Oil prices which began to rise on Friday have weakened by the background details on Monday. WTI dropped by -1.08% while Brent fell -0.93% to settle at $45.76 to $48.79 respectively.
Baker Hughes’ weekly figures appear to show a rise in drilling activity in the United States. The number of active rigs increased to 246 rigs last week (+5 rigs). Canada also saw an increase by 2 installations to 40 active installations. In the United States and Canada, the number of active gas installations has declined by 4.

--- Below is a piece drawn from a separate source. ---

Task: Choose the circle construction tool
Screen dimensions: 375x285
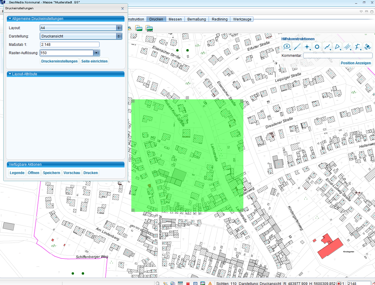Action: pyautogui.click(x=317, y=47)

The number of rigs, as an indication of potential demand, suggests a turnaround in the sector and expectations for growth in production. In order to sustain a steady output level for a long time, current levels are still inadequate. However, current oil prices may lead to an increase in shale drilling activity growth in the first quarter, leading to a revision of the 2021 forecasts.

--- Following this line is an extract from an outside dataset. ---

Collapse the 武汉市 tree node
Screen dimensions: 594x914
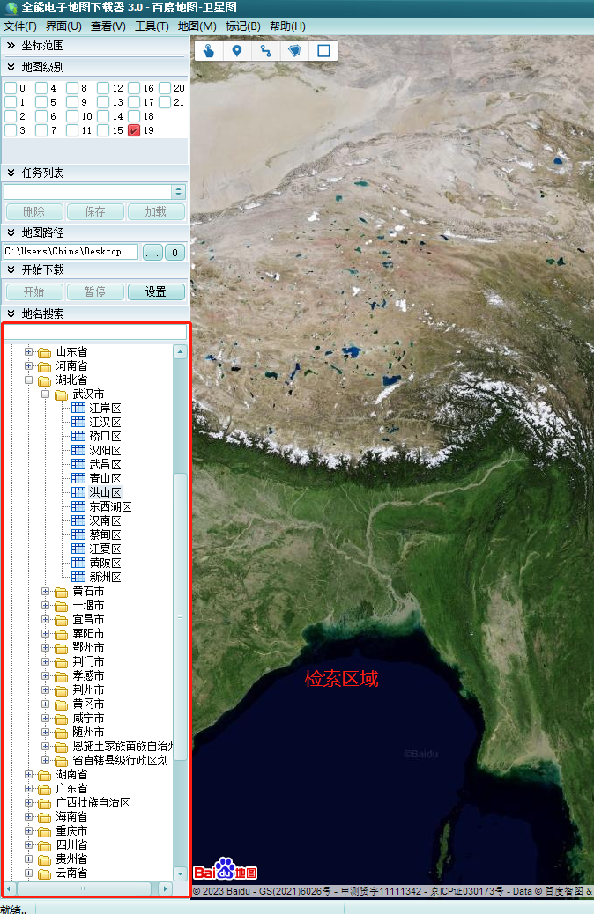(46, 394)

Over the weekend, in many regions of the world, efforts to contain the COVID-19 outbreak have been tightened. According to Reuters, social distance initiatives in California, Bavaria and South Korea have increased. This news is not surprising, but it reminds that the pandemic is still important and that even the early start of vaccination would not allow the world to escape adverse effects over the next few months on the economy and on oil demand.

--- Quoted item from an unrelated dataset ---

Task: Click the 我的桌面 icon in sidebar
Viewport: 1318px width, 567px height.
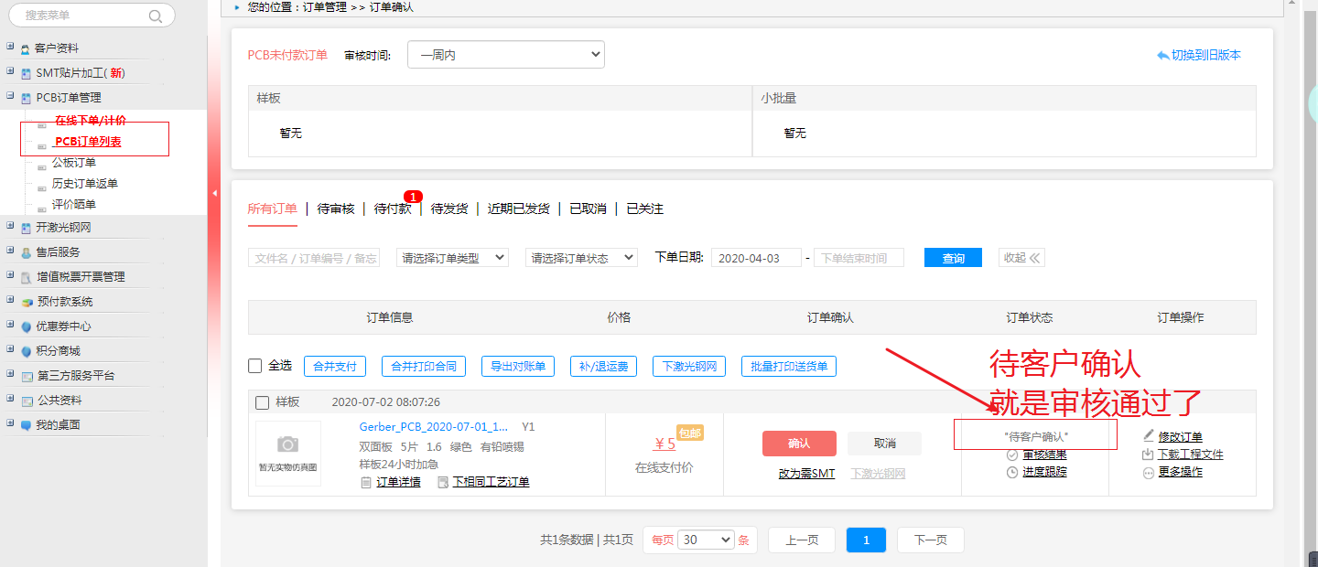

Meanwhile, Iran has started to plan to boost oil exports. The Islamic Republic hopes that the new President’s administration will return to the Trumped-out nuclear agreement and relax the restrictions on oil and gas exports. Reuters announced that Iran’s oil ministry was directed to prepare production facilities to hit maximum capacity within three months, citing state media.
Iran exported around 2 million barrels per day until 2018, prior to the US withdrawal from the nuclear agreement. It is hard to determine current exports, as the nation hides its vessels to avoid sanctions. Estimates range from 300,000 barrels per day to 700,000 barrels. Reuters reports Iran’s production at about 2.1 million barrels a day, compared to 3.8 million barrels a day in the summer of 2018.
Iran is not bound by the OPEC+ restrictions, which will allow it to increase production without hindrance if sanctions are lifted. In fact, however, it is too early to talk about this. The process will take several months and will be extensively debated in the United States by officials whose views will vary.